ASP.NET MVC 3 Go-Live License
Microsoft’s ASP.NET team has taken the Agile philosophy of Deploy Early, Deploy Often to heart. Close on the heels of ASP.NET MVC 2, version 3 beta has already been approved for production use. With a whole host of promising new features including the Razor syntax, this will be a hard release to ignore.
We’ve talked about Razor before, one of the four major view engines for ASP.NET MVC. This release brings the VB version of Razor as well as enhancements to the C# version of Razor. Both versions of razor are significantly better than the old <% syntax, though they both bring baggage from their respective parent languages.

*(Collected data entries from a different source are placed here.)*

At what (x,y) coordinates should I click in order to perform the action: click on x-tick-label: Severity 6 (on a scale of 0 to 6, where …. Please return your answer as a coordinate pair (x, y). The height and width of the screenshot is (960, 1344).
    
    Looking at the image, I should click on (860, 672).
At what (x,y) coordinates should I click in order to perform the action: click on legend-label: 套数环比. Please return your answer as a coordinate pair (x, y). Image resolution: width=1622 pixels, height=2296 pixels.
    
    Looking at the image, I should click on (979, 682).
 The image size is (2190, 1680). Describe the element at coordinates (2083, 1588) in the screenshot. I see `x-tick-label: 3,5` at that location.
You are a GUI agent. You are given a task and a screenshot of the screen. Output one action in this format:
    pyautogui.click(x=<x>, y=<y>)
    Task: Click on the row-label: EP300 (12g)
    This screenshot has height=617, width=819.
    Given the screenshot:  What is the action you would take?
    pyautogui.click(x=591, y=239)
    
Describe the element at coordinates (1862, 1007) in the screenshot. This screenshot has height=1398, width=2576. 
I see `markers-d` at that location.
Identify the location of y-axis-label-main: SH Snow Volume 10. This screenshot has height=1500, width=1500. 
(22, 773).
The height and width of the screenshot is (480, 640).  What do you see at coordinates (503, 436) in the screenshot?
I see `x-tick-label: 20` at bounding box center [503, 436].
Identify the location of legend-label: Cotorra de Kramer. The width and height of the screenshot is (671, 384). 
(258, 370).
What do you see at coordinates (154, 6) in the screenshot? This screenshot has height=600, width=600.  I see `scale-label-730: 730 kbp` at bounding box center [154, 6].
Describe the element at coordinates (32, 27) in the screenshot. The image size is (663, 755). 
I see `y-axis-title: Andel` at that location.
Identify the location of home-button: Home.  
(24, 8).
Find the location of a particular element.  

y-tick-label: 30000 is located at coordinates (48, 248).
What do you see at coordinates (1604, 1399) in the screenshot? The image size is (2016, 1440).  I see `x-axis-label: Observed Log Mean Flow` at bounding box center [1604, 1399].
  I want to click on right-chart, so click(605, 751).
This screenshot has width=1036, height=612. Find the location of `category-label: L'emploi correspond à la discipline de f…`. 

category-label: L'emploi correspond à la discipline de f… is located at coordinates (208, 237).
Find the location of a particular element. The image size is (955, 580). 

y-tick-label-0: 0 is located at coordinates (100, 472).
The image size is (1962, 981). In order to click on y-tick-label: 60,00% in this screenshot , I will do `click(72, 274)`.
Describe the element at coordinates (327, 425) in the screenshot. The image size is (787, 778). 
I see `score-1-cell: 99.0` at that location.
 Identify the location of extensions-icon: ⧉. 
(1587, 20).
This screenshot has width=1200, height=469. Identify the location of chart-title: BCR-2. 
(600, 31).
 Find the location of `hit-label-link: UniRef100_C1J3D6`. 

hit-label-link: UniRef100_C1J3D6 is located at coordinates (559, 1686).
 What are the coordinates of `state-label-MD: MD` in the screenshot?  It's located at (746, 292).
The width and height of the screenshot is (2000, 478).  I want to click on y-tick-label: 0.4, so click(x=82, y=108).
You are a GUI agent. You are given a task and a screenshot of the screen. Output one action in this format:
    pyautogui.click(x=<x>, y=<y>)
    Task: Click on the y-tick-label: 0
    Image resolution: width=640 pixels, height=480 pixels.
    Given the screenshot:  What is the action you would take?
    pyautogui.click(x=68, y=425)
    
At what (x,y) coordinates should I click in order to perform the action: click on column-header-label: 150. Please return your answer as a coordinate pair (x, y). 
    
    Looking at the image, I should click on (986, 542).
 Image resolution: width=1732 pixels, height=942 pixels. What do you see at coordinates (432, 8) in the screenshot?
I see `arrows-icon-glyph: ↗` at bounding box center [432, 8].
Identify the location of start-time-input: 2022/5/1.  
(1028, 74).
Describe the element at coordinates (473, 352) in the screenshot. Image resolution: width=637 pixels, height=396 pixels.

ASP.NET MVC changed the validation model. With version 2, potentially dangerous user-entered content will be rejected or accept at the form level. In version 3, input validation can be turned off on a field-by-field basis.
Serious thought has been given to dependency injection. Three new interfaces have been introduced, IControllerActivator, IDependencyResolver, and IViewActivator. The dependency resolver can be used to inject model validation, metadata, and value providers as well as model binders. The goal here isn’t just to make Microsoft’s offering more flexible, but to actually allow developers swap out all of the underpinnings.
Unlike the version 1 to 2 upgrade, there is only one intentional breaking change. Exception filters have been promoted ahead controllers with the same Order value. Also, more specific exception filters will be applied before general ones. Of course it is still recommended that each controller and exception filter be given a unique Order value.
ASP.NET MVC 3 runs side-by-side with versions 1 and 2. Developers wishing to upgrade existing projects must follow the instructions in the release notes. As mentioned before, this beta has been approved for production use with a “go live” license. But it is a beta, so it is subject to change between now and the final release. Under known issues, Intellisense for Razor is not currently available. Also, strongly typed views cannot by typed as arrays.